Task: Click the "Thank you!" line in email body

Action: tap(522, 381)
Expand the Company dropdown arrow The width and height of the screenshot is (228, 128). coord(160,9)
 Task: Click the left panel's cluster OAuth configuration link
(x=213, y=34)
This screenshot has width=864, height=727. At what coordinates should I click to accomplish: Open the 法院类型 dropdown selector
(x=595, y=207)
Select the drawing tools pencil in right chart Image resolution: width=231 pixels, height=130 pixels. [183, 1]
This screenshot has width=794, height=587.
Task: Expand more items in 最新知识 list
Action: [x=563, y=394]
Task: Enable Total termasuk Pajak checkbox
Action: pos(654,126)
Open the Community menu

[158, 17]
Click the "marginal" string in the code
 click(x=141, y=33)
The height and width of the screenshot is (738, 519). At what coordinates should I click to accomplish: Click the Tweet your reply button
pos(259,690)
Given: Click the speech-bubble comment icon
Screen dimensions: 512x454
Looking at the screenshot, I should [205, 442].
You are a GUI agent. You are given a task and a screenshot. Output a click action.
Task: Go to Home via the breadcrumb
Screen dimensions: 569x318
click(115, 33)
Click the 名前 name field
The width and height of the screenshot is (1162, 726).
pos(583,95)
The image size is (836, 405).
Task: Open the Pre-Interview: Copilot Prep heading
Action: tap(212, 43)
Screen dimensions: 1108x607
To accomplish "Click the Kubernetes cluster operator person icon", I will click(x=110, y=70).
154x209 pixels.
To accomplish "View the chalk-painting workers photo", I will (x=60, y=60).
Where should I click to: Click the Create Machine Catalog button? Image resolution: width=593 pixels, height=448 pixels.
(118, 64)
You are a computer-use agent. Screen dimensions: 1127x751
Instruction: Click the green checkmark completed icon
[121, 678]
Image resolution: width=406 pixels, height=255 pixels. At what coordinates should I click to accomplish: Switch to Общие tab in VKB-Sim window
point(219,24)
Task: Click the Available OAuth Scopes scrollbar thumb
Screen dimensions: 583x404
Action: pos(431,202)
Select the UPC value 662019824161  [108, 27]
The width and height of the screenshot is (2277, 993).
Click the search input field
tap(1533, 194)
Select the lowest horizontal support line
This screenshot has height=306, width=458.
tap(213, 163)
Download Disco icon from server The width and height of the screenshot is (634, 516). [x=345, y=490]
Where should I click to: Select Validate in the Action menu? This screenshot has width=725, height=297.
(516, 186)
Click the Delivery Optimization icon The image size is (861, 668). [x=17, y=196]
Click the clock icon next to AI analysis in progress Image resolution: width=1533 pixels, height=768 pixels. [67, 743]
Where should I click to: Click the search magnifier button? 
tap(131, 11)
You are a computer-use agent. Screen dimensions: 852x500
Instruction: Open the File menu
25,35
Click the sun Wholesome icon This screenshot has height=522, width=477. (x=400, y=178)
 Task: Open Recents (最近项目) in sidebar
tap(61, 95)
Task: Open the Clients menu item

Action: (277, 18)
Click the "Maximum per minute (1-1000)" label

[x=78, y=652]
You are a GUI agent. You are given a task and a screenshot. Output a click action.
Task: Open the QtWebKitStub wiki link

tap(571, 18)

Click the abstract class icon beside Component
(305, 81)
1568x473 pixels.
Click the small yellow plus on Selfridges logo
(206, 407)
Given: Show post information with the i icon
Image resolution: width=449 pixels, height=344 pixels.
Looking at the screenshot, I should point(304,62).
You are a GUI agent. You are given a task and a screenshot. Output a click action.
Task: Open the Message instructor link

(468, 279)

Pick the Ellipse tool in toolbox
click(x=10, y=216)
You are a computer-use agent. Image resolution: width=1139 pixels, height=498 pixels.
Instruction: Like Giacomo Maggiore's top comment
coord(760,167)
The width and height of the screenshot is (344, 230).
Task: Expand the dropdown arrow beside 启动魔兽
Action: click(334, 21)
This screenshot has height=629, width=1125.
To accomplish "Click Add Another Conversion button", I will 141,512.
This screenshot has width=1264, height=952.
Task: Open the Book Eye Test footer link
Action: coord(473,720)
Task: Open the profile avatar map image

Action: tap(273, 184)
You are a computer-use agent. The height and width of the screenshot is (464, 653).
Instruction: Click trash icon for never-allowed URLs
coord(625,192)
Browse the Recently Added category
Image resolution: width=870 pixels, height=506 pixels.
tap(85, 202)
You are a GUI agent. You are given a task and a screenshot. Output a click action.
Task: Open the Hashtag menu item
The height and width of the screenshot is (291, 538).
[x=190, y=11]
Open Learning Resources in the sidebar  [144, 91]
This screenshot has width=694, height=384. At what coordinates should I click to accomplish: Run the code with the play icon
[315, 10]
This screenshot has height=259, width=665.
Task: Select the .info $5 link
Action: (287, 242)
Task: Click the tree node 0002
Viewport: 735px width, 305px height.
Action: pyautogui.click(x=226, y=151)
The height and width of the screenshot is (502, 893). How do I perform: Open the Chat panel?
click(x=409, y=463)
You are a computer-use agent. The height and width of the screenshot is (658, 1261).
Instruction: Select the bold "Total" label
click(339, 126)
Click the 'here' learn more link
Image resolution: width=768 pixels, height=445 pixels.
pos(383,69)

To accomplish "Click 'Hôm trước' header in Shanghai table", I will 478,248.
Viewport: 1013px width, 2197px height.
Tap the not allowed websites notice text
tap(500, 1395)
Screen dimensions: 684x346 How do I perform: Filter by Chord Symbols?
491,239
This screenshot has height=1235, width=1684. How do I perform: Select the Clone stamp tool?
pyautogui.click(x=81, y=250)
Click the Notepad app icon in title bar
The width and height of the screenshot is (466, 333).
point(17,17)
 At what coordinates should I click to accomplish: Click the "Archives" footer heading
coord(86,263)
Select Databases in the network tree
- - - -
• _WHAT YOU HAVE TO DO_
Please set out the data above as a Markdown table with the columns "No." and "Line", putting each non-blank line in its own numbered row.

• _COMPLETE RESPONSE_
| No. | Line |
|---|---|
| 1 | Task: Click the "Thank you!" line in email body |
| 2 | Action: tap(522, 381) |
| 3 | Expand the Company dropdown arrow The width and height of the screenshot is (228, 128). coord(160,9) |
| 4 |  Task: Click the left panel's cluster OAuth configuration link |
| 5 | (x=213, y=34) |
| 6 | This screenshot has width=864, height=727. At what coordinates should I click to accomplish: Open the 法院类型 dropdown selector |
| 7 | (x=595, y=207) |
| 8 | Select the drawing tools pencil in right chart Image resolution: width=231 pixels, height=130 pixels. [183, 1] |
| 9 | This screenshot has width=794, height=587. |
| 10 | Task: Expand more items in 最新知识 list |
| 11 | Action: [x=563, y=394] |
| 12 | Task: Enable Total termasuk Pajak checkbox |
| 13 | Action: pos(654,126) |
| 14 | Open the Community menu |
| 15 | [158, 17] |
| 16 | Click the "marginal" string in the code |
| 17 |  click(x=141, y=33) |
| 18 | The height and width of the screenshot is (738, 519). At what coordinates should I click to accomplish: Click the Tweet your reply button |
| 19 | pos(259,690) |
| 20 | Given: Click the speech-bubble comment icon |
| 21 | Screen dimensions: 512x454 |
| 22 | Looking at the screenshot, I should [205, 442]. |
| 23 | You are a GUI agent. You are given a task and a screenshot. Output a click action. |
| 24 | Task: Go to Home via the breadcrumb |
| 25 | Screen dimensions: 569x318 |
| 26 | click(115, 33) |
| 27 | Click the 名前 name field |
| 28 | The width and height of the screenshot is (1162, 726). |
| 29 | pos(583,95) |
| 30 | The image size is (836, 405). |
| 31 | Task: Open the Pre-Interview: Copilot Prep heading |
| 32 | Action: tap(212, 43) |
| 33 | Screen dimensions: 1108x607 |
| 34 | To accomplish "Click the Kubernetes cluster operator person icon", I will click(x=110, y=70). |
| 35 | 154x209 pixels. |
| 36 | To accomplish "View the chalk-painting workers photo", I will (x=60, y=60). |
| 37 | Where should I click to: Click the Create Machine Catalog button? Image resolution: width=593 pixels, height=448 pixels. |
| 38 | (118, 64) |
| 39 | You are a computer-use agent. Screen dimensions: 1127x751 |
| 40 | Instruction: Click the green checkmark completed icon |
| 41 | [121, 678] |
| 42 | Image resolution: width=406 pixels, height=255 pixels. At what coordinates should I click to accomplish: Switch to Общие tab in VKB-Sim window |
| 43 | point(219,24) |
| 44 | Task: Click the Available OAuth Scopes scrollbar thumb |
| 45 | Screen dimensions: 583x404 |
| 46 | Action: pos(431,202) |
| 47 | Select the UPC value 662019824161  [108, 27] |
| 48 | The width and height of the screenshot is (2277, 993). |
| 49 | Click the search input field |
| 50 | tap(1533, 194) |
| 51 | Select the lowest horizontal support line |
| 52 | This screenshot has height=306, width=458. |
| 53 | tap(213, 163) |
| 54 | Download Disco icon from server The width and height of the screenshot is (634, 516). [x=345, y=490] |
| 55 | Where should I click to: Select Validate in the Action menu? This screenshot has width=725, height=297. |
| 56 | (516, 186) |
| 57 | Click the Delivery Optimization icon The image size is (861, 668). [x=17, y=196] |
| 58 | Click the clock icon next to AI analysis in progress Image resolution: width=1533 pixels, height=768 pixels. [67, 743] |
| 59 | Where should I click to: Click the search magnifier button?  |
| 60 | tap(131, 11) |
| 61 | You are a computer-use agent. Screen dimensions: 852x500 |
| 62 | Instruction: Open the File menu |
| 63 | 25,35 |
| 64 | Click the sun Wholesome icon This screenshot has height=522, width=477. (x=400, y=178) |
| 65 |  Task: Open Recents (最近项目) in sidebar |
| 66 | tap(61, 95) |
| 67 | Task: Open the Clients menu item |
| 68 | Action: (277, 18) |
| 69 | Click the "Maximum per minute (1-1000)" label |
| 70 | [x=78, y=652] |
| 71 | You are a GUI agent. You are given a task and a screenshot. Output a click action. |
| 72 | Task: Open the QtWebKitStub wiki link |
| 73 | tap(571, 18) |
| 74 | Click the abstract class icon beside Component |
| 75 | (305, 81) |
| 76 | 1568x473 pixels. |
| 77 | Click the small yellow plus on Selfridges logo |
| 78 | (206, 407) |
| 79 | Given: Show post information with the i icon |
| 80 | Image resolution: width=449 pixels, height=344 pixels. |
| 81 | Looking at the screenshot, I should point(304,62). |
| 82 | You are a GUI agent. You are given a task and a screenshot. Output a click action. |
| 83 | Task: Open the Message instructor link |
| 84 | (468, 279) |
| 85 | Pick the Ellipse tool in toolbox |
| 86 | click(x=10, y=216) |
| 87 | You are a computer-use agent. Image resolution: width=1139 pixels, height=498 pixels. |
| 88 | Instruction: Like Giacomo Maggiore's top comment |
| 89 | coord(760,167) |
| 90 | The width and height of the screenshot is (344, 230). |
| 91 | Task: Expand the dropdown arrow beside 启动魔兽 |
| 92 | Action: click(334, 21) |
| 93 | This screenshot has height=629, width=1125. |
| 94 | To accomplish "Click Add Another Conversion button", I will 141,512. |
| 95 | This screenshot has width=1264, height=952. |
| 96 | Task: Open the Book Eye Test footer link |
| 97 | Action: coord(473,720) |
| 98 | Task: Open the profile avatar map image |
| 99 | Action: tap(273, 184) |
| 100 | You are a computer-use agent. The height and width of the screenshot is (464, 653). |
| 101 | Instruction: Click trash icon for never-allowed URLs |
| 102 | coord(625,192) |
| 103 | Browse the Recently Added category |
| 104 | Image resolution: width=870 pixels, height=506 pixels. |
| 105 | tap(85, 202) |
| 106 | You are a GUI agent. You are given a task and a screenshot. Output a click action. |
| 107 | Task: Open the Hashtag menu item |
| 108 | The height and width of the screenshot is (291, 538). |
| 109 | [x=190, y=11] |
| 110 | Open Learning Resources in the sidebar  [144, 91] |
| 111 | This screenshot has width=694, height=384. At what coordinates should I click to accomplish: Run the code with the play icon |
| 112 | [315, 10] |
| 113 | This screenshot has height=259, width=665. |
| 114 | Task: Select the .info $5 link |
| 115 | Action: (287, 242) |
| 116 | Task: Click the tree node 0002 |
| 117 | Viewport: 735px width, 305px height. |
| 118 | Action: pyautogui.click(x=226, y=151) |
| 119 | The height and width of the screenshot is (502, 893). How do I perform: Open the Chat panel? |
| 120 | click(x=409, y=463) |
| 121 | You are a computer-use agent. The height and width of the screenshot is (658, 1261). |
| 122 | Instruction: Select the bold "Total" label |
| 123 | click(339, 126) |
| 124 | Click the 'here' learn more link |
| 125 | Image resolution: width=768 pixels, height=445 pixels. |
| 126 | pos(383,69) |
| 127 | To accomplish "Click 'Hôm trước' header in Shanghai table", I will 478,248. |
| 128 | Viewport: 1013px width, 2197px height. |
| 129 | Tap the not allowed websites notice text |
| 130 | tap(500, 1395) |
| 131 | Screen dimensions: 684x346 How do I perform: Filter by Chord Symbols? |
| 132 | 491,239 |
| 133 | This screenshot has height=1235, width=1684. How do I perform: Select the Clone stamp tool? |
| 134 | pyautogui.click(x=81, y=250) |
| 135 | Click the Notepad app icon in title bar |
| 136 | The width and height of the screenshot is (466, 333). |
| 137 | point(17,17) |
| 138 |  At what coordinates should I click to accomplish: Click the "Archives" footer heading |
| 139 | coord(86,263) |
| 140 | Select Databases in the network tree |